La Jolla, CA. August 11,1999 - Paul R. Schimmel, Ph.D., Professor, Departments of Molecular Biology and Chemistry, and The Skaggs Institute for Chemical Biology, The Scripps Research Institute (TSRI), has been named a recipient of the Biophysical Society's Emily M. Gray Award, for his "significant contributions to teaching and education in biophysics." He shares the award with Charles Cantor, Ph.D., of Sequenom, Inc.

Schimmel's major research interests have concentrated on the decoding of genetic information, with an emphasis on the rules of the universal genetic code, work that has placed him "squarely in the middle of the origin of life question," according to a colleague. His laboratory uncovered an operational RNA code for amino acids which related specific sequences/structures in small RNA oligonucleotides to specific aminoacylations. He and his coworkers were also among the first to establish the modular design of aminoacyl tRNA synthetases. He later showed how this design relates to the operational RNA code and its relationship to the genetic code.

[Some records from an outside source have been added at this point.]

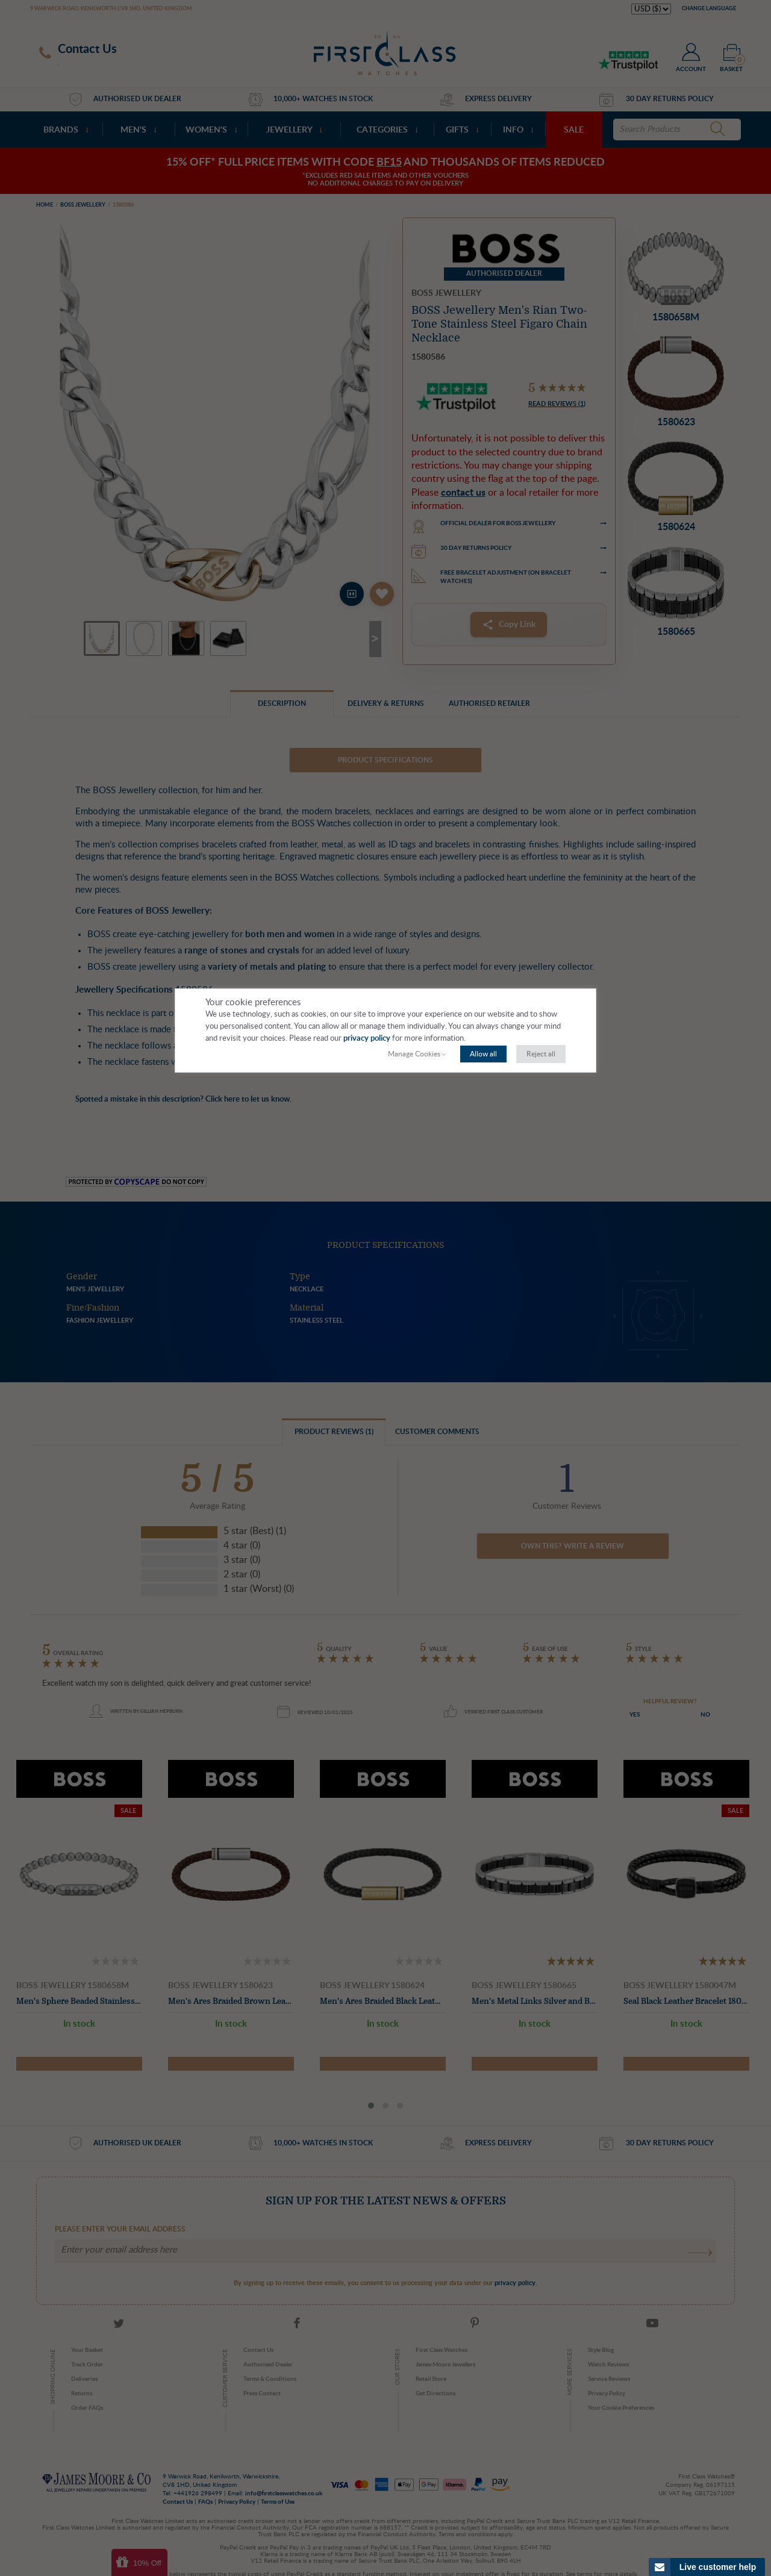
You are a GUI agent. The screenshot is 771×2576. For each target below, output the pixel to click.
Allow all (483, 1054)
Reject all (540, 1054)
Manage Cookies (414, 1054)
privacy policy (366, 1039)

Prior to his appointment to TSRI's faculty in 1997, Schimmel was the John D. and Catherine T. MacArthur Professor of Biochemistry and Biophysics at Massachusetts Institute of Technology. A member of the National Academy of Sciences, he is the author or co-author of many scientific papers

and of a widely used three-volume textbook on biophysical chemistry. He was a recipient of the Alfred P. Sloan Fellowship, the American Chemical Society's Pfizer Award in Enzyme Chemistry, and was elected to membership in the American Academy of Arts and Sciences and the American Philosphical Society. He has been active in many scientific and academic organizations and committees, including service as Chairman of the Division of Biological Chemistry of the American Chemical Society and as an editorial board member of ten different scientific journals. Having a longstanding interest in the applications of basic biomedical research to human health, Schimmel holds several patents and is a co-founder of four biotechnology companies. These companies are developing new therapies for human diseases and disorders. He is a graduate of Ohio Wesleyan University and holds a Ph.D. from Massachusetts Institute of Technology.

The Biophysical Society is a professional, scientific society established to encourage development and dissemination of knowledge in biophysics. Since its founding in 1956, the Society has grown to nearly 6,000 members located throughout the U.S. and the world. Its members teach and conduct research in colleges, universities, laboratories, government agencies and industry.